Data for the task.
========================================

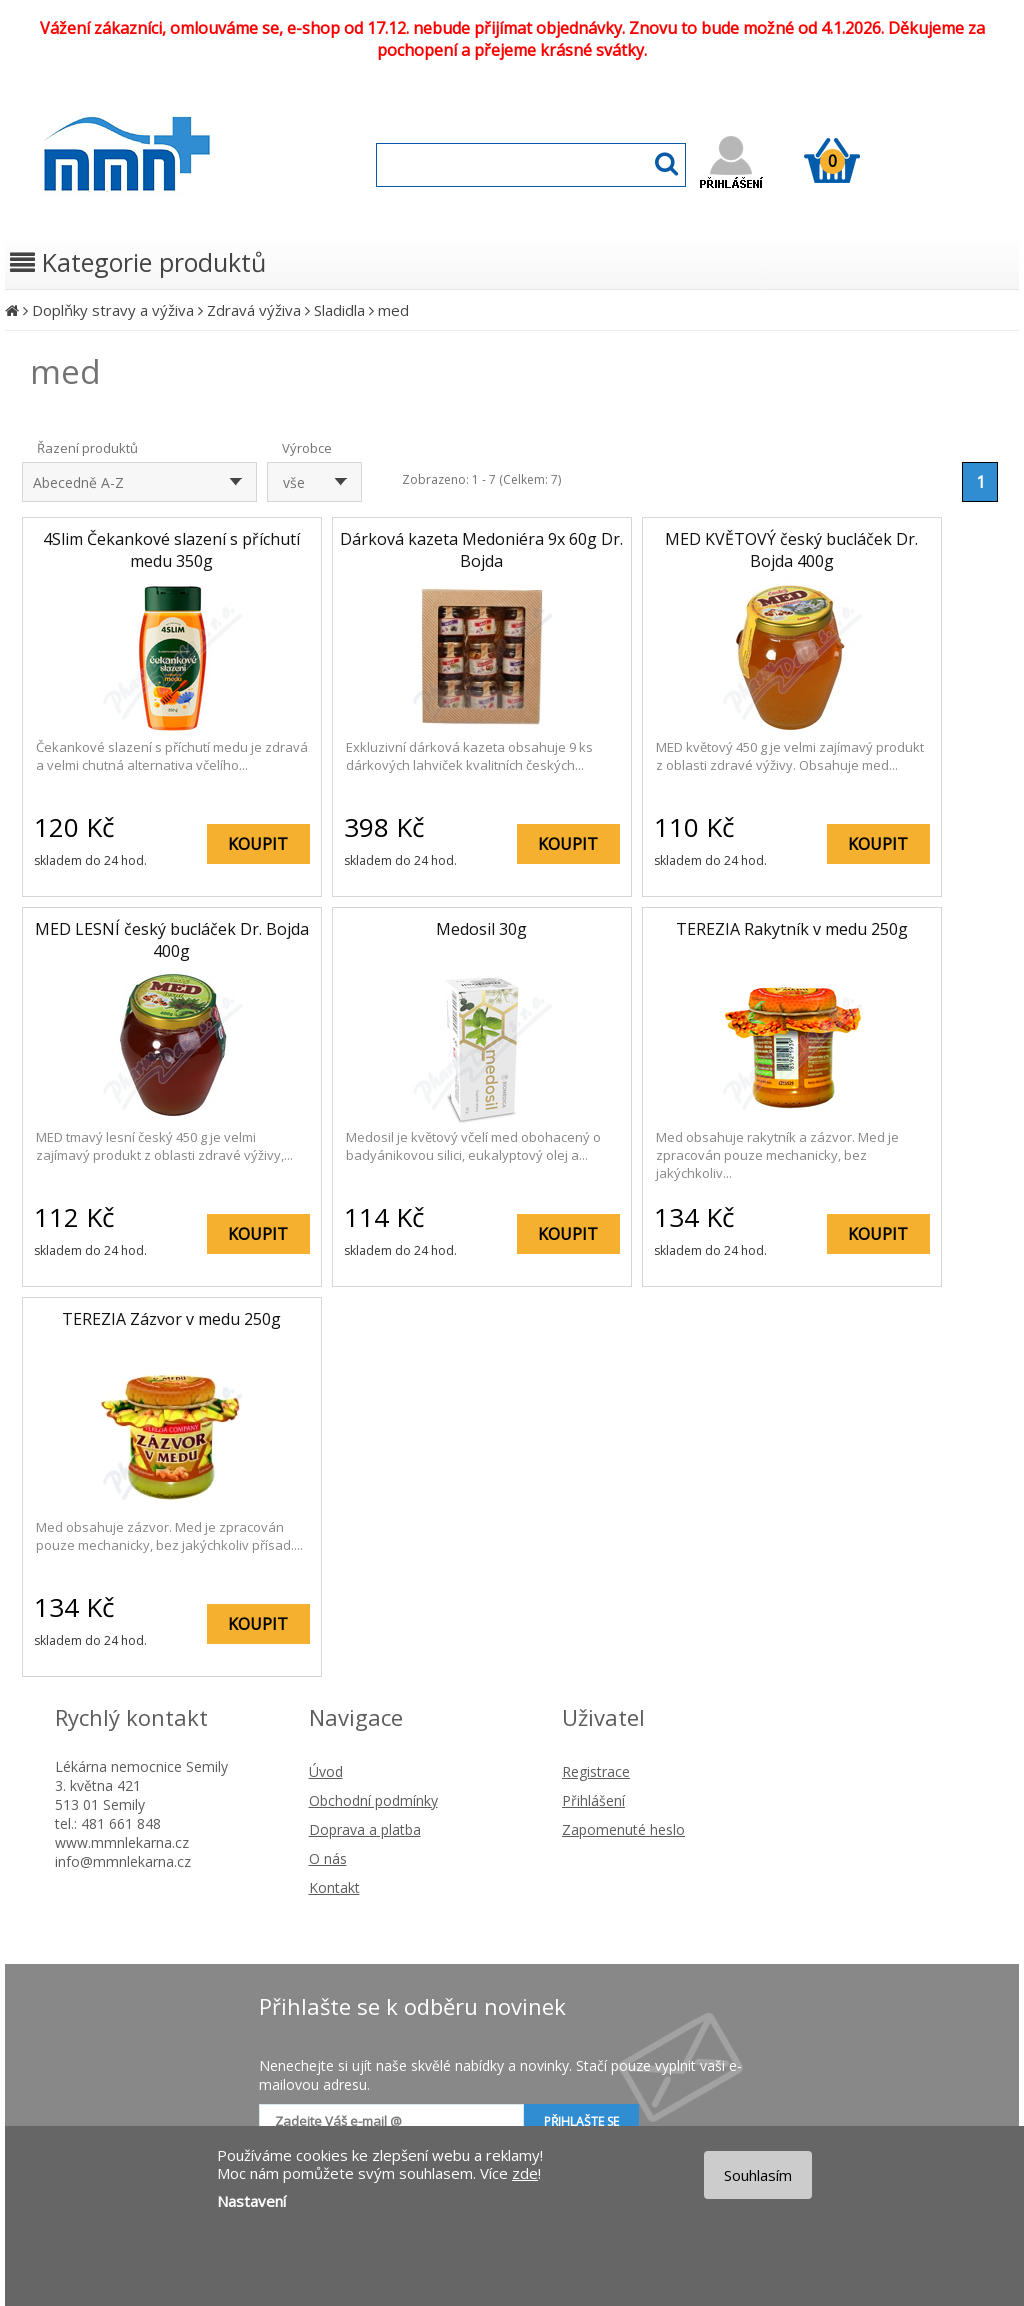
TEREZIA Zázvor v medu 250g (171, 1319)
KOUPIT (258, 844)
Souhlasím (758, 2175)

========================================

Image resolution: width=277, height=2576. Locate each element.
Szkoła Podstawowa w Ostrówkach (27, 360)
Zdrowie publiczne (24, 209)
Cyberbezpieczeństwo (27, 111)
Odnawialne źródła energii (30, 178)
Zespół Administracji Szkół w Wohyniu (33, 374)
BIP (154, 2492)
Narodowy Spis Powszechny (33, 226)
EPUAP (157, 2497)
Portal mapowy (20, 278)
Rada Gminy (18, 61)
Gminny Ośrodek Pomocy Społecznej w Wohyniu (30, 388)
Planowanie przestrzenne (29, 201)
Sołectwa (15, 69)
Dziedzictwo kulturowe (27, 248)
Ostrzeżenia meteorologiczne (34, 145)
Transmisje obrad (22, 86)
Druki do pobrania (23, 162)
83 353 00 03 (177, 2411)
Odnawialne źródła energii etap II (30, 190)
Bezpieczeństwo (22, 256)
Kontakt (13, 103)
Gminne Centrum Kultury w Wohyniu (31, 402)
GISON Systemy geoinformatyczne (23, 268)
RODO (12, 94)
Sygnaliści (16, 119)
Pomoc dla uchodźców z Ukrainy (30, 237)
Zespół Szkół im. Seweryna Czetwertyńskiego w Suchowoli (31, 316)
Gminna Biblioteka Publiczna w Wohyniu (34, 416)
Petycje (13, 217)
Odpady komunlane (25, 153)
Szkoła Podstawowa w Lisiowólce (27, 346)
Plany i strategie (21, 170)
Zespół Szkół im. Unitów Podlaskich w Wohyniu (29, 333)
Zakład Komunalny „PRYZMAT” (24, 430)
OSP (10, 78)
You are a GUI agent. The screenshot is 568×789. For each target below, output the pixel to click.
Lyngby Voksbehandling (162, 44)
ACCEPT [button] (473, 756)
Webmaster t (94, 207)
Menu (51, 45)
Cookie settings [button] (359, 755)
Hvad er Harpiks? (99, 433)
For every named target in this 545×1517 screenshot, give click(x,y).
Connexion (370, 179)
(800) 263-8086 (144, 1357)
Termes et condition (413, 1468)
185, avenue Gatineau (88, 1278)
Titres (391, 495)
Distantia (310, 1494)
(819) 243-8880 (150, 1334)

========================================

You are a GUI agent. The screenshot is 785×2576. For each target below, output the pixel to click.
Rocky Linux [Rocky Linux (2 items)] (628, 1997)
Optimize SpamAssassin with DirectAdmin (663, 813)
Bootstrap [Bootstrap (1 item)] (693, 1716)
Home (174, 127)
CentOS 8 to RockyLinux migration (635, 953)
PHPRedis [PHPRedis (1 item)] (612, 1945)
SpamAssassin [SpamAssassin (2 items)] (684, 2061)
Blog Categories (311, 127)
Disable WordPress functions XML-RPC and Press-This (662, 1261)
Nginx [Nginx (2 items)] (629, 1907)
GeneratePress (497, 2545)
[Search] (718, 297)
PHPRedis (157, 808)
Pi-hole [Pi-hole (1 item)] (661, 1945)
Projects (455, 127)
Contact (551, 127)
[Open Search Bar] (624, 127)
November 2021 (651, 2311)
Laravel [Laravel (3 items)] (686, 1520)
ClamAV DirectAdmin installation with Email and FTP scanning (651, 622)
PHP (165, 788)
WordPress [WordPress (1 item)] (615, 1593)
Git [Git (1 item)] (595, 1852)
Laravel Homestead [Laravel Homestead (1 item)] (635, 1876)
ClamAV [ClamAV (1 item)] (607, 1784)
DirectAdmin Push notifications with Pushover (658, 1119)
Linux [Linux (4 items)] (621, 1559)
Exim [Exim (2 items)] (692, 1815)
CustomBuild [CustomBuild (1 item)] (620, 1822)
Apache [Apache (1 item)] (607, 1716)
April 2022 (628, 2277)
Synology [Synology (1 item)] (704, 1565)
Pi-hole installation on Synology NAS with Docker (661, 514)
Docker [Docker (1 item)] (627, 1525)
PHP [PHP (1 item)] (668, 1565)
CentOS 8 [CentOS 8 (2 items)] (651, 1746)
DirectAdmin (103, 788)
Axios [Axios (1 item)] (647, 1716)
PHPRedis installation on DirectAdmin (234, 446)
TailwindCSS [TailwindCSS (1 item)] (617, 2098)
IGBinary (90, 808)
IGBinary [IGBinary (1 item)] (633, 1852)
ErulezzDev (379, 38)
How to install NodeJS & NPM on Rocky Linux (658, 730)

========================================

Direction. Pick out every item above that contains the string "CentOS", matching case exactly, and copy each of those lines.

Output for this task.
CentOS 8 to RockyLinux migration (635, 953)
CentOS 8 [CentOS 8 (2 items)] (651, 1746)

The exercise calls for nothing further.